## What is being asked
An exact copy of the whole listing is required.

+++ Data listing

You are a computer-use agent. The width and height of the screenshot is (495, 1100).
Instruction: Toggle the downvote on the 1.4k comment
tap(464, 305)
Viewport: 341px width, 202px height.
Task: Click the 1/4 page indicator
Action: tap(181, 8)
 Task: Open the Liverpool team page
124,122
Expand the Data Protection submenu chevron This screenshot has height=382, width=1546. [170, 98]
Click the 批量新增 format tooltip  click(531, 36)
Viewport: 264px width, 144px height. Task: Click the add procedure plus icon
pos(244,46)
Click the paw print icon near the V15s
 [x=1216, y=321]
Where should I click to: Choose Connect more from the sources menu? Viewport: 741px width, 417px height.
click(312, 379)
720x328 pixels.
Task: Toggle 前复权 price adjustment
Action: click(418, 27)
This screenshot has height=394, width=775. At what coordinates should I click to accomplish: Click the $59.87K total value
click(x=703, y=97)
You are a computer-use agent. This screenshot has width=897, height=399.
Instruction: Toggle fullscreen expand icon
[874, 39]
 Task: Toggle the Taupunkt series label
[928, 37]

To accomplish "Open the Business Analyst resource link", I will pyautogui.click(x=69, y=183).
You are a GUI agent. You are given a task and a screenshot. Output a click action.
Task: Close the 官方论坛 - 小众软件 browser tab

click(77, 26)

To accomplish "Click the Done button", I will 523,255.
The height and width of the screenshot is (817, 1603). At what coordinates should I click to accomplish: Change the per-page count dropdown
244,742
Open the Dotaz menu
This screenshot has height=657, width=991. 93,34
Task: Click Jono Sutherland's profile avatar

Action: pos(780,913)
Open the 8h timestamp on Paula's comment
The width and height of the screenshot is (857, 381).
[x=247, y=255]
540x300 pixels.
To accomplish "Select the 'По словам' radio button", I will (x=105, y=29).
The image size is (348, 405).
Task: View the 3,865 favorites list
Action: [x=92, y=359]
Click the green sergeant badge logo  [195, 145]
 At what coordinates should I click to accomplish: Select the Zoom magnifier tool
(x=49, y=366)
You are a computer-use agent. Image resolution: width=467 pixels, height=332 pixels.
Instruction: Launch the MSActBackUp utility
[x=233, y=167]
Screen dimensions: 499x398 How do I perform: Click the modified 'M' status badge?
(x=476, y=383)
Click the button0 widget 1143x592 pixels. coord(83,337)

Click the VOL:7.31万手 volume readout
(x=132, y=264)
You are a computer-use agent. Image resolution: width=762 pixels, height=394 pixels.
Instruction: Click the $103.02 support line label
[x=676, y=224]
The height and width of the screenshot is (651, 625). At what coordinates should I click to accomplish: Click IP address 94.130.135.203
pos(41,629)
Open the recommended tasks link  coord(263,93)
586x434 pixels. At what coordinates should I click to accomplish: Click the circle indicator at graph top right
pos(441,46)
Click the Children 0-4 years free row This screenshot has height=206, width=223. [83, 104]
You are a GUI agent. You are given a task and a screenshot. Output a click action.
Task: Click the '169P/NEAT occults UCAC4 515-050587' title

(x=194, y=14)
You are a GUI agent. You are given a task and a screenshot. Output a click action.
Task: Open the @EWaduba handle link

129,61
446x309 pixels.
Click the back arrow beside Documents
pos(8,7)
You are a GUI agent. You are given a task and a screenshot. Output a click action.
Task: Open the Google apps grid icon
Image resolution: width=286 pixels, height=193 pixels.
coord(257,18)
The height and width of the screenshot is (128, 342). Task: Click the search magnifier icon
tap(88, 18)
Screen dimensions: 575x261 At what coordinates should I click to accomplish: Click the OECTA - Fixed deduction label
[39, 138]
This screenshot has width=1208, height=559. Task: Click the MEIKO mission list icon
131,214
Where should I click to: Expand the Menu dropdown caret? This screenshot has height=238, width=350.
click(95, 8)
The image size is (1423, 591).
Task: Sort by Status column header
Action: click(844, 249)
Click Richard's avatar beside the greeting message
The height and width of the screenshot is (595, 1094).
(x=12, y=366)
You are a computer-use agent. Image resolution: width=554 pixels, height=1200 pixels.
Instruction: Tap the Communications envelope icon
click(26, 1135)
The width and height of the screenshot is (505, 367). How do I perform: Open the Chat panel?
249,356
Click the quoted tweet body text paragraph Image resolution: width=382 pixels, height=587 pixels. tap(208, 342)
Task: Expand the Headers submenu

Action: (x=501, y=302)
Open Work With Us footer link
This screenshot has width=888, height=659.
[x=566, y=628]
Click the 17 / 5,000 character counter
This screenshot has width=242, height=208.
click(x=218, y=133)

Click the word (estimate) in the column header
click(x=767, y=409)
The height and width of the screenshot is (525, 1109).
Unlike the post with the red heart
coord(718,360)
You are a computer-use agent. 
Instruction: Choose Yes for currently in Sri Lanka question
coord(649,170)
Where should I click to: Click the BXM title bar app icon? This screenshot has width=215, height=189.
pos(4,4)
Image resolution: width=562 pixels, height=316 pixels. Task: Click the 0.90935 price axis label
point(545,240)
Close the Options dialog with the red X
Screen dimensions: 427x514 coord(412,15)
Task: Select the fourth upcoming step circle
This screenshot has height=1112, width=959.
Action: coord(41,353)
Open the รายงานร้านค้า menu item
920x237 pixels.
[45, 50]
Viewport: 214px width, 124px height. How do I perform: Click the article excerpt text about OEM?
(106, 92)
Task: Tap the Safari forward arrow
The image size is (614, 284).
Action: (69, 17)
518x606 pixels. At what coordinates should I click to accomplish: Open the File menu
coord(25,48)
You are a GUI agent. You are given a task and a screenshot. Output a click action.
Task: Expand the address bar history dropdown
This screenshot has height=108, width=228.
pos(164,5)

++++++

## Result
You are a computer-use agent. The width and height of the screenshot is (495, 1100).
Instruction: Toggle the downvote on the 1.4k comment
tap(464, 305)
Viewport: 341px width, 202px height.
Task: Click the 1/4 page indicator
Action: tap(181, 8)
 Task: Open the Liverpool team page
124,122
Expand the Data Protection submenu chevron This screenshot has height=382, width=1546. [170, 98]
Click the 批量新增 format tooltip  click(531, 36)
Viewport: 264px width, 144px height. Task: Click the add procedure plus icon
pos(244,46)
Click the paw print icon near the V15s
 [x=1216, y=321]
Where should I click to: Choose Connect more from the sources menu? Viewport: 741px width, 417px height.
click(312, 379)
720x328 pixels.
Task: Toggle 前复权 price adjustment
Action: click(418, 27)
This screenshot has height=394, width=775. At what coordinates should I click to accomplish: Click the $59.87K total value
click(x=703, y=97)
You are a computer-use agent. This screenshot has width=897, height=399.
Instruction: Toggle fullscreen expand icon
[874, 39]
 Task: Toggle the Taupunkt series label
[928, 37]

To accomplish "Open the Business Analyst resource link", I will pyautogui.click(x=69, y=183).
You are a GUI agent. You are given a task and a screenshot. Output a click action.
Task: Close the 官方论坛 - 小众软件 browser tab

click(77, 26)

To accomplish "Click the Done button", I will 523,255.
The height and width of the screenshot is (817, 1603). At what coordinates should I click to accomplish: Change the per-page count dropdown
244,742
Open the Dotaz menu
This screenshot has height=657, width=991. 93,34
Task: Click Jono Sutherland's profile avatar

Action: pos(780,913)
Open the 8h timestamp on Paula's comment
The width and height of the screenshot is (857, 381).
[x=247, y=255]
540x300 pixels.
To accomplish "Select the 'По словам' radio button", I will (x=105, y=29).
The image size is (348, 405).
Task: View the 3,865 favorites list
Action: [x=92, y=359]
Click the green sergeant badge logo  [195, 145]
 At what coordinates should I click to accomplish: Select the Zoom magnifier tool
(x=49, y=366)
You are a computer-use agent. Image resolution: width=467 pixels, height=332 pixels.
Instruction: Launch the MSActBackUp utility
[x=233, y=167]
Screen dimensions: 499x398 How do I perform: Click the modified 'M' status badge?
(x=476, y=383)
Click the button0 widget 1143x592 pixels. coord(83,337)

Click the VOL:7.31万手 volume readout
(x=132, y=264)
You are a computer-use agent. Image resolution: width=762 pixels, height=394 pixels.
Instruction: Click the $103.02 support line label
[x=676, y=224]
The height and width of the screenshot is (651, 625). At what coordinates should I click to accomplish: Click IP address 94.130.135.203
pos(41,629)
Open the recommended tasks link  coord(263,93)
586x434 pixels. At what coordinates should I click to accomplish: Click the circle indicator at graph top right
pos(441,46)
Click the Children 0-4 years free row This screenshot has height=206, width=223. [83, 104]
You are a GUI agent. You are given a task and a screenshot. Output a click action.
Task: Click the '169P/NEAT occults UCAC4 515-050587' title

(x=194, y=14)
You are a GUI agent. You are given a task and a screenshot. Output a click action.
Task: Open the @EWaduba handle link

129,61
446x309 pixels.
Click the back arrow beside Documents
pos(8,7)
You are a GUI agent. You are given a task and a screenshot. Output a click action.
Task: Open the Google apps grid icon
Image resolution: width=286 pixels, height=193 pixels.
coord(257,18)
The height and width of the screenshot is (128, 342). Task: Click the search magnifier icon
tap(88, 18)
Screen dimensions: 575x261 At what coordinates should I click to accomplish: Click the OECTA - Fixed deduction label
[39, 138]
This screenshot has width=1208, height=559. Task: Click the MEIKO mission list icon
131,214
Where should I click to: Expand the Menu dropdown caret? This screenshot has height=238, width=350.
click(95, 8)
The image size is (1423, 591).
Task: Sort by Status column header
Action: click(844, 249)
Click Richard's avatar beside the greeting message
The height and width of the screenshot is (595, 1094).
(x=12, y=366)
You are a computer-use agent. Image resolution: width=554 pixels, height=1200 pixels.
Instruction: Tap the Communications envelope icon
click(26, 1135)
The width and height of the screenshot is (505, 367). How do I perform: Open the Chat panel?
249,356
Click the quoted tweet body text paragraph Image resolution: width=382 pixels, height=587 pixels. tap(208, 342)
Task: Expand the Headers submenu

Action: (x=501, y=302)
Open Work With Us footer link
This screenshot has width=888, height=659.
[x=566, y=628]
Click the 17 / 5,000 character counter
This screenshot has width=242, height=208.
click(x=218, y=133)

Click the word (estimate) in the column header
click(x=767, y=409)
The height and width of the screenshot is (525, 1109).
Unlike the post with the red heart
coord(718,360)
You are a computer-use agent. 
Instruction: Choose Yes for currently in Sri Lanka question
coord(649,170)
Where should I click to: Click the BXM title bar app icon? This screenshot has width=215, height=189.
pos(4,4)
Image resolution: width=562 pixels, height=316 pixels. Task: Click the 0.90935 price axis label
point(545,240)
Close the Options dialog with the red X
Screen dimensions: 427x514 coord(412,15)
Task: Select the fourth upcoming step circle
This screenshot has height=1112, width=959.
Action: coord(41,353)
Open the รายงานร้านค้า menu item
920x237 pixels.
[45, 50]
Viewport: 214px width, 124px height. How do I perform: Click the article excerpt text about OEM?
(106, 92)
Task: Tap the Safari forward arrow
The image size is (614, 284).
Action: (69, 17)
518x606 pixels. At what coordinates should I click to accomplish: Open the File menu
coord(25,48)
You are a GUI agent. You are given a task and a screenshot. Output a click action.
Task: Expand the address bar history dropdown
This screenshot has height=108, width=228.
pos(164,5)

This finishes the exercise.